━━━━━ PROVIDED RECORDS ━━━━━

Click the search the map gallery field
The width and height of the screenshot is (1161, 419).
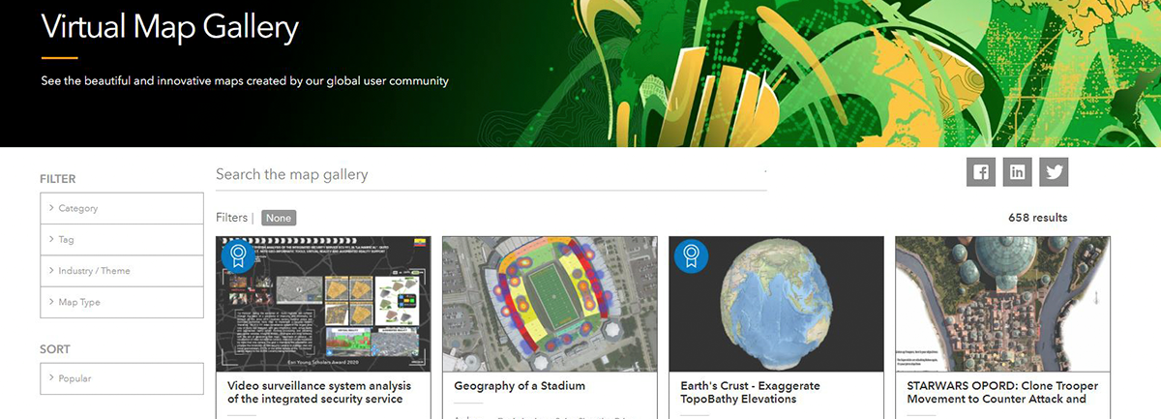(491, 175)
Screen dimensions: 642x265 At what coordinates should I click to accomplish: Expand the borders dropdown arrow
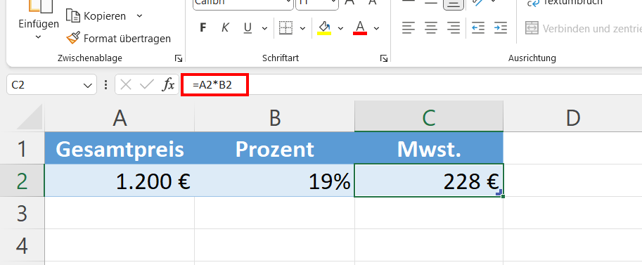coord(302,28)
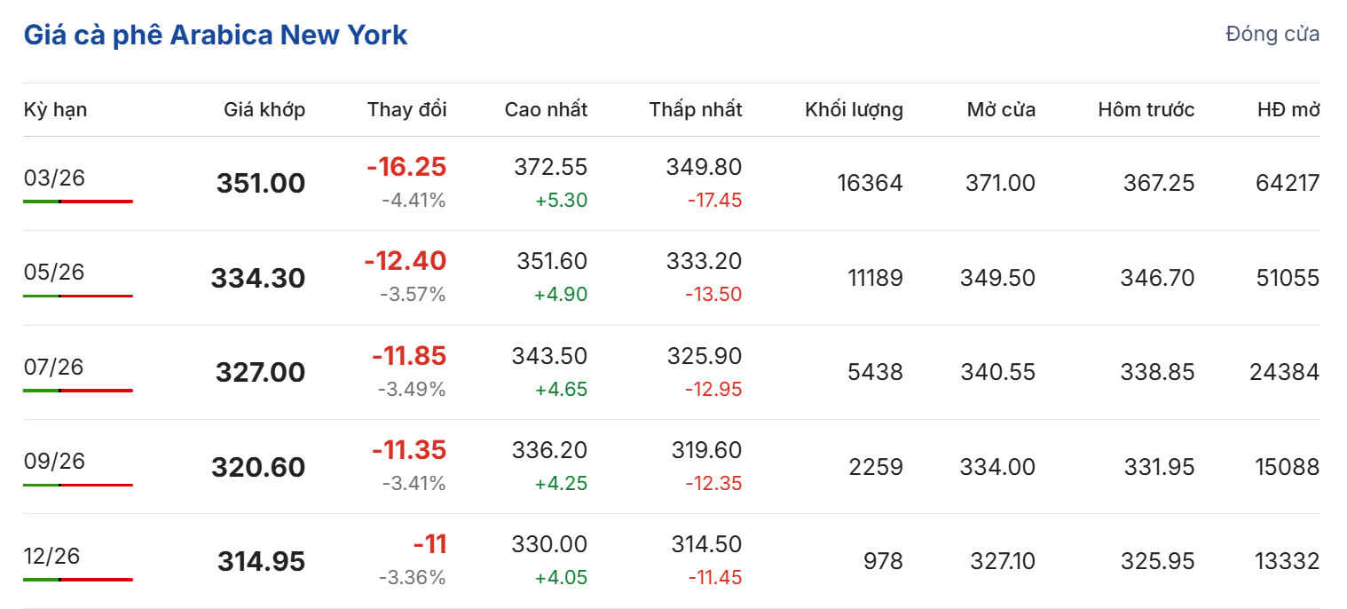The height and width of the screenshot is (609, 1347).
Task: Click the 'Đóng cửa' status label
Action: (1272, 35)
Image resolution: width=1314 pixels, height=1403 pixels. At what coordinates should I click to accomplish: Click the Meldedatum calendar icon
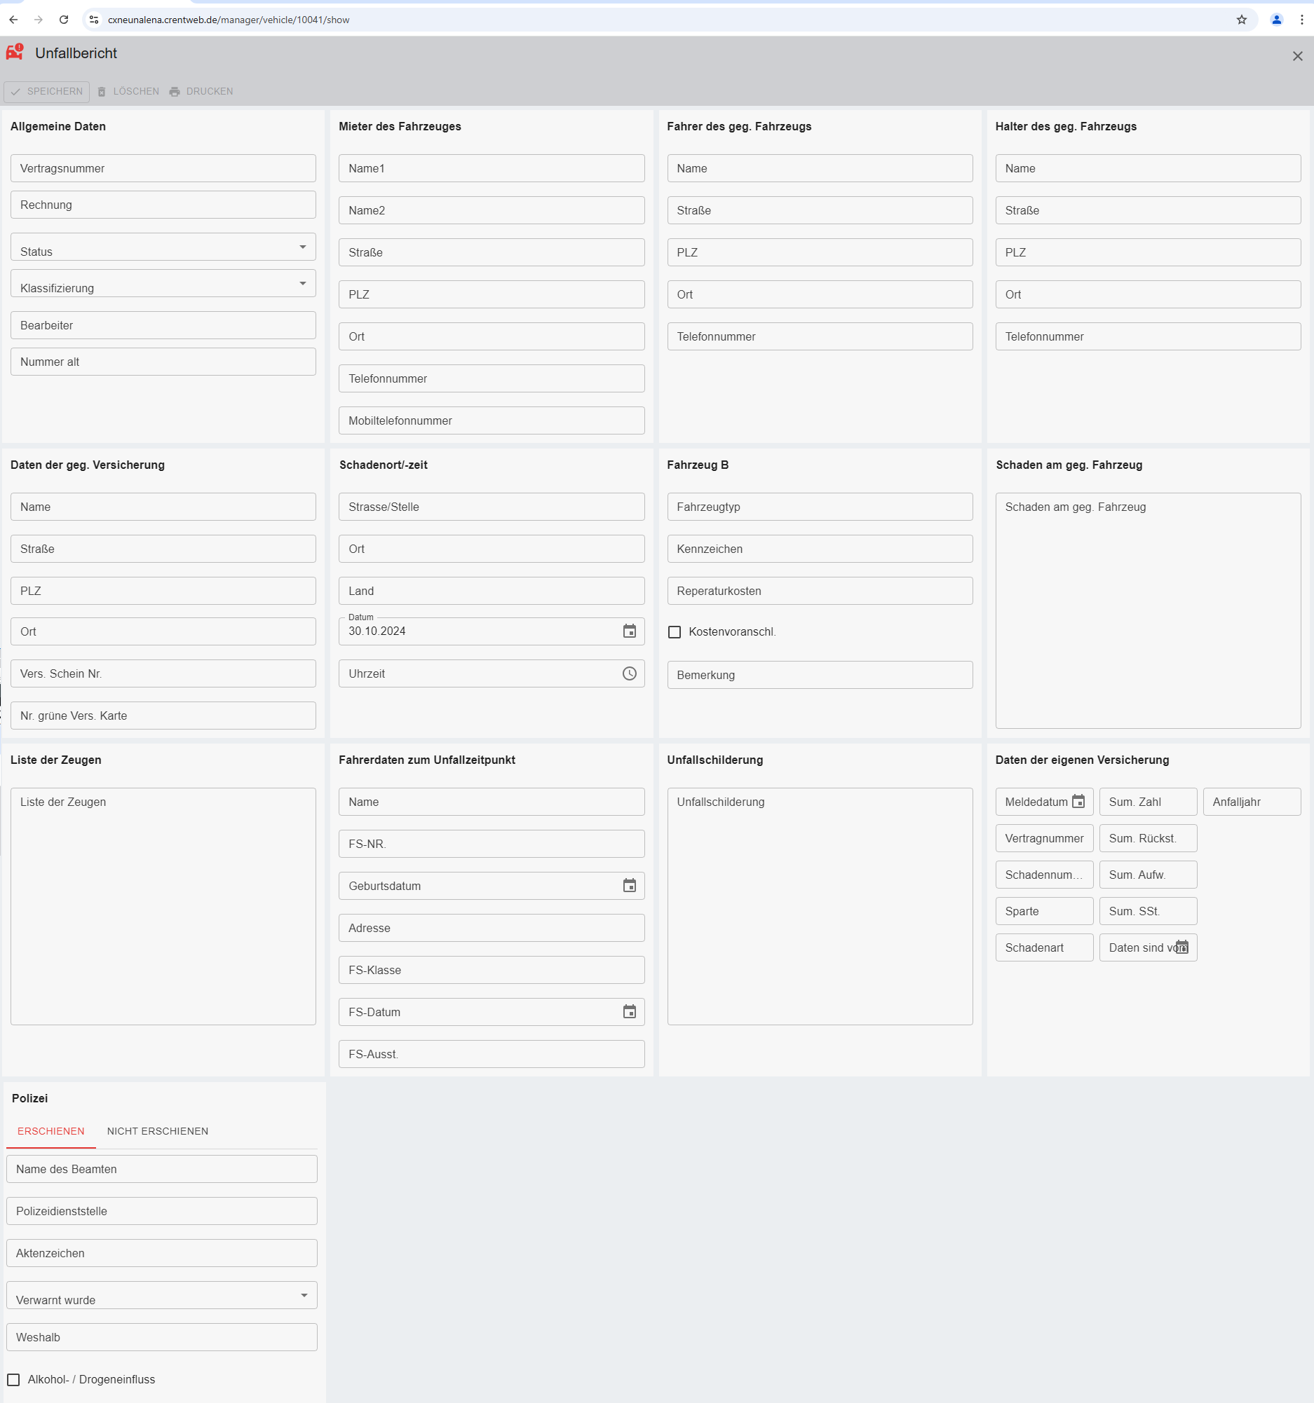point(1078,801)
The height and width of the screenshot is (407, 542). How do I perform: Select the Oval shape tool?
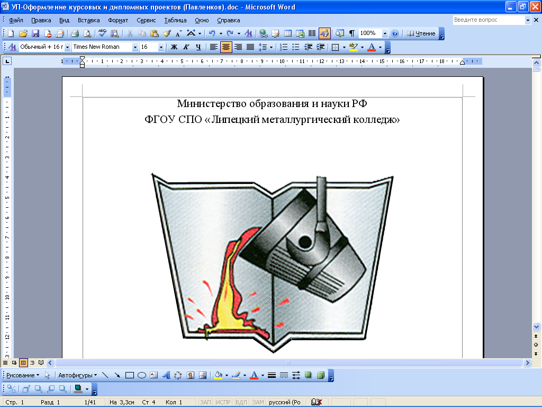[142, 375]
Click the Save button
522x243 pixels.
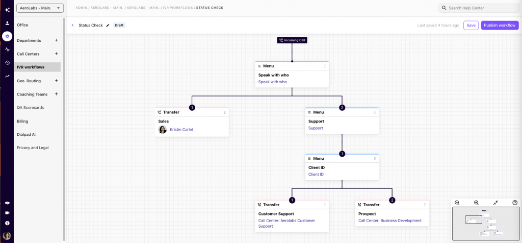(x=471, y=25)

━━━━━

Pictures excluded, write out exactly and only the lines of the material from the one containing "The height and width of the screenshot is (407, 542)." up to and including the last line.

The height and width of the screenshot is (407, 542). How do I perform: Select the Oval shape tool?
[142, 375]
Click the Save button
522x243 pixels.
(x=471, y=25)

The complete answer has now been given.